PROBLEM REQUIREMENTS -> Starting with the opening line of the entries below, transcribe each line exactly up to and including the one that has "Task: Click 海北藏族自治州 in the H section"; pictures are not copied.
AVAILABLE DATA Block Start
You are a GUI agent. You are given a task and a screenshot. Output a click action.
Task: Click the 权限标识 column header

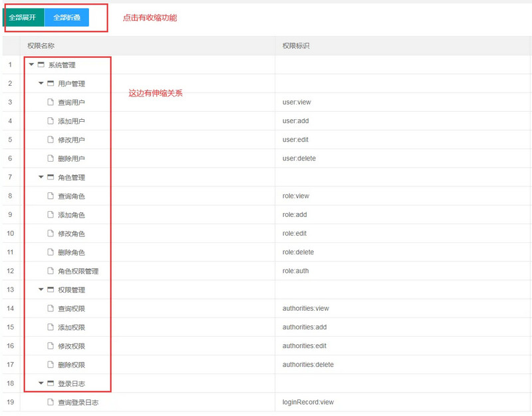click(x=296, y=46)
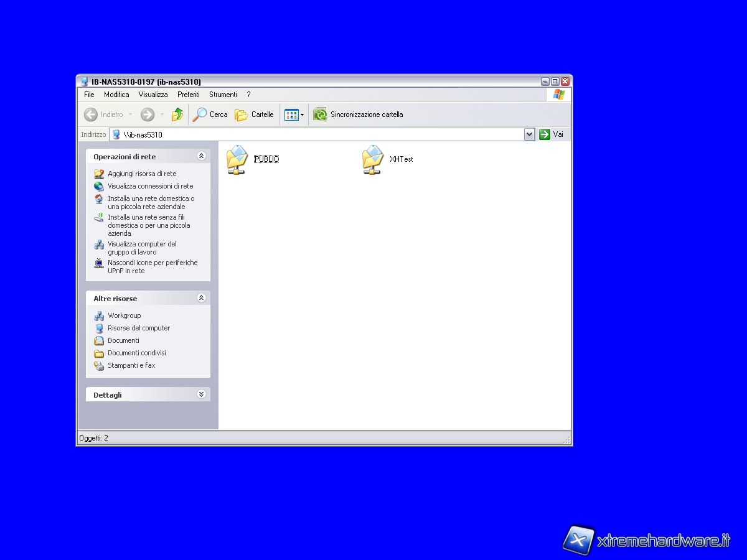The width and height of the screenshot is (747, 560).
Task: Click Sincronizzazione cartella toolbar icon
Action: click(x=320, y=114)
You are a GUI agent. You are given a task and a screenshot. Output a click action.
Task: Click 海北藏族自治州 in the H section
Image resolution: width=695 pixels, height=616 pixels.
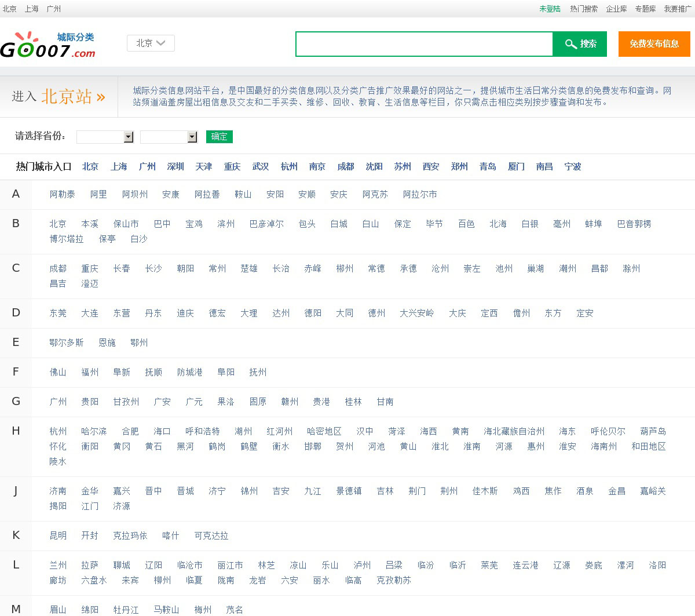click(514, 432)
AVAILABLE DATA Block End
EXERCISE RESPONSE ->
You are a GUI agent. You are given a task and a screenshot. Output a click action.
Task: Click the 权限标识 column header

click(x=296, y=46)
The width and height of the screenshot is (747, 560).
Task: Click Sincronizzazione cartella toolbar icon
Action: click(x=320, y=114)
You are a GUI agent. You are given a task and a screenshot. Output a click action.
Task: Click 海北藏族自治州 in the H section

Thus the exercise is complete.